The Mission Controller periodically sends a system status message to the Dashboard, and it is able to receive the following commands:

  • Event enrolment
  • Mission enrolment
  • Validate missions
  • Select mission and sequence roles
  • Trigger events
  • Clear events and missions
  • Abort mission

High-level planning

The received mission needs to be transformed into specific tasks for each drone. The High-level Planning performs this task allocation taking into account drone constraints (e.g. battery, starting position, etc.) and scenario constraints (e.g. safe landing sites, no-fly zones, etc.). It tries to maximize the shooting time.

Mission and events manager

This module receives the events from the Dashboard and sends them to the drones. It also monitors the status of the drones, looking at their battery level, the actions they are performing and their position.

Onboard Scheduler

The Onboard Scheduler runs on board each drone and receives the list of actions corresponding to that drone from the Mission Controller. Then, it is in charge of executing them sequentially, synchronizing their start and end and calling the Action Executor for the actual execution of the different navigation or shooting actions. This module reacts to different alarms and emergencies, such as low drone battery, being able to command a safe path to a landing site thanks to an included path planner. It also reports about the drone status to the Mission Controller.

Action Executor

The Action Executor runs on board each drone and is responsible for executing the navigation and shooting actions as they are received from the Onboard Scheduler. It can be divided in three parts:

  • Drone Control: According to the type of action (e.g. lateral, flyby, orbit) and based on the estimates of the target’s position, the Action Executor computes reference trajectories on-the-fly. These are tracked using a hierarchical controller with an inner-outer loop control structure. The outer-loop controller is implemented on the Action Executor and provides linear velocity references sent to the UAL to feed the inner-loop control system.

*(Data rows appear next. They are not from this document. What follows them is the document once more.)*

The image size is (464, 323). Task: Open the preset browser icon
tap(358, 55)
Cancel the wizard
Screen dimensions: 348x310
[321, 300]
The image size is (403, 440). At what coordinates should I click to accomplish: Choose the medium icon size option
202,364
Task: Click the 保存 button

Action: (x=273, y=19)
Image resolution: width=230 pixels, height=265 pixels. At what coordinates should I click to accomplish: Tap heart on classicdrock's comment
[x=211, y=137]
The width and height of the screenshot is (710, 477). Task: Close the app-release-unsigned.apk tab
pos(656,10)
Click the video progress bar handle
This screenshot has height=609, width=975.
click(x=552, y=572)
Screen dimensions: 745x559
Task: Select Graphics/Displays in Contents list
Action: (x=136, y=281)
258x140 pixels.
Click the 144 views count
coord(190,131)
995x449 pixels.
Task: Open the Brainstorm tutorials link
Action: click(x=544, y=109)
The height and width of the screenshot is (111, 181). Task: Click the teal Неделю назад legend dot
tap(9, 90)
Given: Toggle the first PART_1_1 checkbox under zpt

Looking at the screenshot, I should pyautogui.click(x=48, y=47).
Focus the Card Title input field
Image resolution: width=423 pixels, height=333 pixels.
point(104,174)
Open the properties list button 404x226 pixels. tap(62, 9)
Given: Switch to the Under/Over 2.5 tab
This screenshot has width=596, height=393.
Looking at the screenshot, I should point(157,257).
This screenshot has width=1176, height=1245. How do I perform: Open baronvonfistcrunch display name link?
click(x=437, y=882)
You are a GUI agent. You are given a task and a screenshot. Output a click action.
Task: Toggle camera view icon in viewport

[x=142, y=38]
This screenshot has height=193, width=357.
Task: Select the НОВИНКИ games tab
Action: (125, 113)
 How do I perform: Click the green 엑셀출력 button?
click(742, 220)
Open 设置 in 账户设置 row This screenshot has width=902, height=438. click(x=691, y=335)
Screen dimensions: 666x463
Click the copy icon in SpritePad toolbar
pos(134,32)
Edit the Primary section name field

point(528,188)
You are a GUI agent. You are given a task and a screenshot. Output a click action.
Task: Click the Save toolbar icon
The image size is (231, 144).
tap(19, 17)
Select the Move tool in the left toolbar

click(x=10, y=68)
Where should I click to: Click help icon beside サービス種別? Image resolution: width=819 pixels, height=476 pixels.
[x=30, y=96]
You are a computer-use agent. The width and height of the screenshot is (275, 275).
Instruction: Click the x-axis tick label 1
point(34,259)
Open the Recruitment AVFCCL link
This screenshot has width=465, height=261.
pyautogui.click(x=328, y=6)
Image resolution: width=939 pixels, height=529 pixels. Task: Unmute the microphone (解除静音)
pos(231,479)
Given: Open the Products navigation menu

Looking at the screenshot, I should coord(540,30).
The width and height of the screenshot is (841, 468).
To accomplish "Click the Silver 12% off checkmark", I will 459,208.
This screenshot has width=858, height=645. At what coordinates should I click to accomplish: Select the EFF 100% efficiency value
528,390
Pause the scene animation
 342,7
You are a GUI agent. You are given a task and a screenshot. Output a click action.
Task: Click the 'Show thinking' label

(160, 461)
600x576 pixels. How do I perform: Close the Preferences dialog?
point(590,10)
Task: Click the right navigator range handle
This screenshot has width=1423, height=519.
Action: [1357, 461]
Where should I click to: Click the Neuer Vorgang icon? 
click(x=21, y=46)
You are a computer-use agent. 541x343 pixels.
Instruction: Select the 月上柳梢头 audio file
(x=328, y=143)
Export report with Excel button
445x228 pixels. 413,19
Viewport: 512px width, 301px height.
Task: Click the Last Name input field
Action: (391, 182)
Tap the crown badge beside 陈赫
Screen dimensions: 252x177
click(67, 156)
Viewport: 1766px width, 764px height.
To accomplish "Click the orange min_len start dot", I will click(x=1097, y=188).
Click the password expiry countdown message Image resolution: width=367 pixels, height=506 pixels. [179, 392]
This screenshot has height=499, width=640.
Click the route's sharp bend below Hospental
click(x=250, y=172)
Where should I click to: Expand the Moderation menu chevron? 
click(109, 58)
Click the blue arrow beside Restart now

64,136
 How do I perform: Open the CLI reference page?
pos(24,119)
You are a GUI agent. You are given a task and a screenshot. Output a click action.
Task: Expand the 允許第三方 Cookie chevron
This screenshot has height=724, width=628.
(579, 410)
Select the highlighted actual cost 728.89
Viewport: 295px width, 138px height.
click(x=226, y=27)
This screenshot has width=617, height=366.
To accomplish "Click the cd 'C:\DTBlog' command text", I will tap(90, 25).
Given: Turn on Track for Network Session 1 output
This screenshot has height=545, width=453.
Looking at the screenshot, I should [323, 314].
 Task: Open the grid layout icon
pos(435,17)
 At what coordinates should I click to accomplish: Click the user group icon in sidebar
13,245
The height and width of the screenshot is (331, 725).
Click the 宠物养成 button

  • Gimbal Control: When the shooting action is specified, the user determines whether the gimbal tracks a GPS or a visual target. In GPS tracking, position measurements for both the drone and target together with attitude measurements for the gimbal are used to compute the relative attitude error, whereas tracking based on vision uses the image error directly. For both cases, a feedback law based on the attitude error is used to compute angular velocity commands sent to the Gimbal Camera Interface module.

  • Camera Control: This submodule is responsible for remotely changing the camera focus and zoom settings, as well as start/stop recording. Focus updates are triggered by either the Auto-Focus Assist module or manually by the director through the Dashboard. In contrast, the zoom controller is always running when the gimbal is performing visual tracking.

Gimbal Camera Interface

The Gimbal Camera Interface implements the communication bridge between the Action Executor and the gimbal hardware. It connects to the gimbal through a serial communication (UART), sending the velocity commands and retrieving its status: motor angles and speed and gimbal orientation, as well as other low-level parameters. For compactness, it comprises the interactions with both the gimbal and camera. If desired, two nodes can also be launched separately. At any moment during the mission, the gimbal backup pilot can get manual control over the gimbal, with the possibility of switching back to automatic mode. Camera settings (white balance, ISO, etc.) can be changed when the automatic mode is selected.

Microcontroller Board for Gimbal Camera Interface

A Teensy LC board provides the core of the hardware pipeline for the camera and gimbal, channeling the commands originated from the onboard computer and the RC command to the gimbal and camera. It is also responsible for swapping between manual control (pilot) and automatic.

UAL

The UAL (UAV Abstraction Layer) is in charge of abstracting the user from the drone hardware, providing a common interface to access autopilot commands. This module is able to provide drone positioning in a standard format regardless of the underlying autopilot, as well as to receive and execute navigation commands such as land, take-off, go to waypoint, set velocity, etc.

This module is available in a different repository.